Blast from the Past

Relembre NiGHTS into Dreams (Saturn), um símbolo cult de um console fadado ao fracasso

Clássico do Saturn completa 26 anos em julho de 2022 em meio a todas as controvérsias recentes de um de seus produtores, Yuji Naka.


Embora Yuji Naka tenha figurado recentemente nos noticiários por sua índole bastante questionável e é lembrado mais por ter fracassado de maneira retumbante em seus últimos projetos, como Balan Wonderworld (Multi), o desenvolvedor conhecido por ter integrado a Sonic Team durante os anos de ouro do ouriço no Mega Drive também é normalmente associado a outro título: NiGHTS into Dreams, que completa 26 anos agora em julho.

NiGHTS foi um projeto concebido para ser o carro-chefe do então Sega Saturn, console que estava em ampla dificuldade em sua competição no mercado contra a Nintendo — que logo mais iria se resvalar no fenômeno Pokémon — e a estreante Sony, que surfava na onda do PlayStation. Além disso, tentando dar uma pausa da adrenalina do ouriço, o título protagonizado pelo pierrô veio justamente como uma tentativa de diversificar o portfólio da Sonic Team. 

Muitos são os motivos da dificuldade de NiGTHS conseguir se consolidar. Um deles é que, embora o Saturn conseguisse simular com alguma propriedade certos ambientes tridimensionais, ele não era um console 3D propriamente dito, como era o caso do Nintendo 64 e que tinha Super Mario 64 como principal nome. Além disso, o jogo seguiu na contramão da estética dos anos 90, normalmente lembrada pelo excesso de adrenalina que sua indústria cultural exalava na época, com Dragon Ball ou Final Fantasy 7 (perceba o cabelo espetado como padrão).

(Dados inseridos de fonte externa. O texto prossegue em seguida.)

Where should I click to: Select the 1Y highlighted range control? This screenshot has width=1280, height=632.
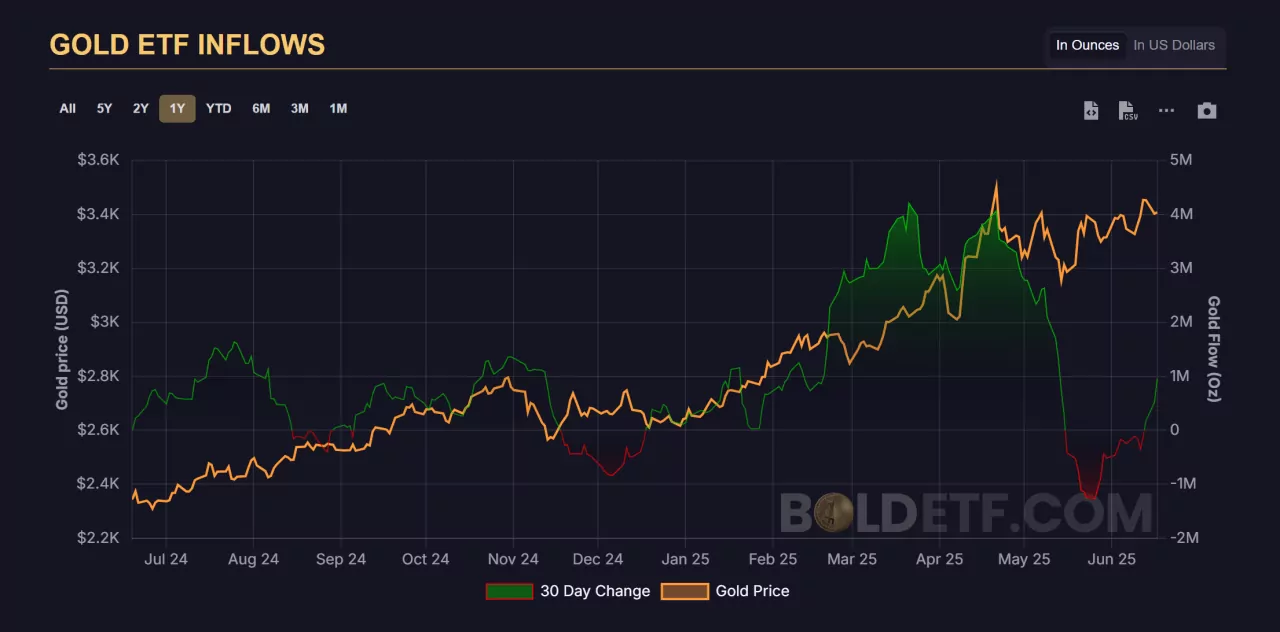177,108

Os sonhos são feitos para fazer sentido?

NiGHTS começa a ser diferente logo em sua proposta, que decidiu utilizar o mundo dos sonhos como tema central, tendo como base os estudos junguianos a respeito do onírico, como o conceito de Animus e Anima, a figura da Sombra e outros arquétipos do sonho. Dessa forma, para se ter noção de onde todas essas ideias entram, é necessário ir em partes, começando pelo enredo básico do game.

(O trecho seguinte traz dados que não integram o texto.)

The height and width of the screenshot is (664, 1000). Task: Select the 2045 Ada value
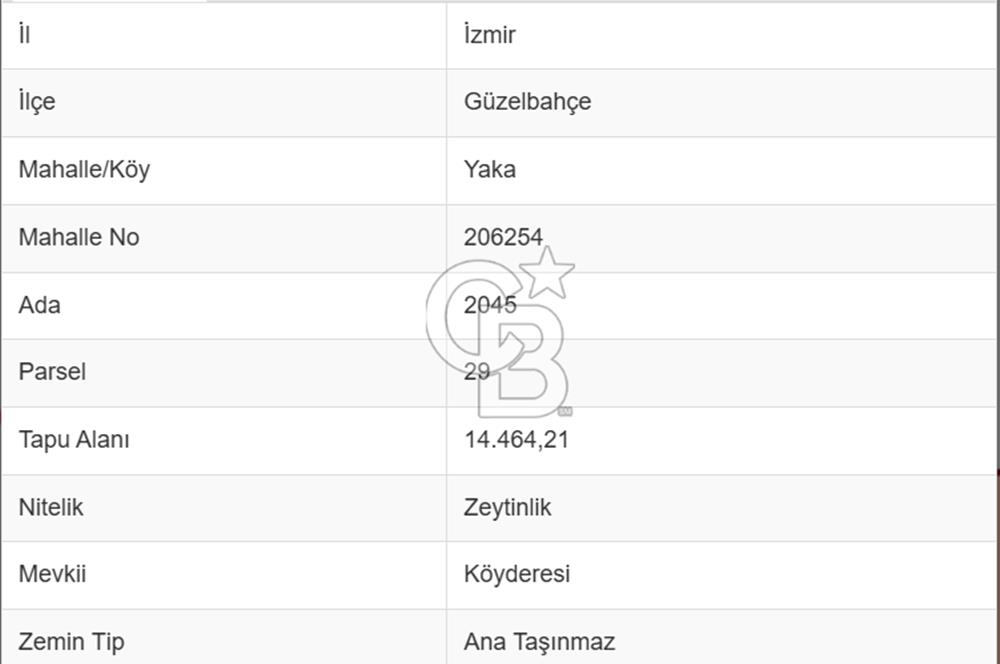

Para tal, conhecemos a história de Elliot Edwards e Claire Sinclair, dois jovens no auge de seu autodescobrimento como adolescentes. Em seu cotidiano, ambos sofrem com a pressão externa de seus pares para terem sucesso em suas atividades, mas acabam fracassando. Traumatizados, eles começam a sofrer com pesadelos em que têm que reviver suas falhas continuamente.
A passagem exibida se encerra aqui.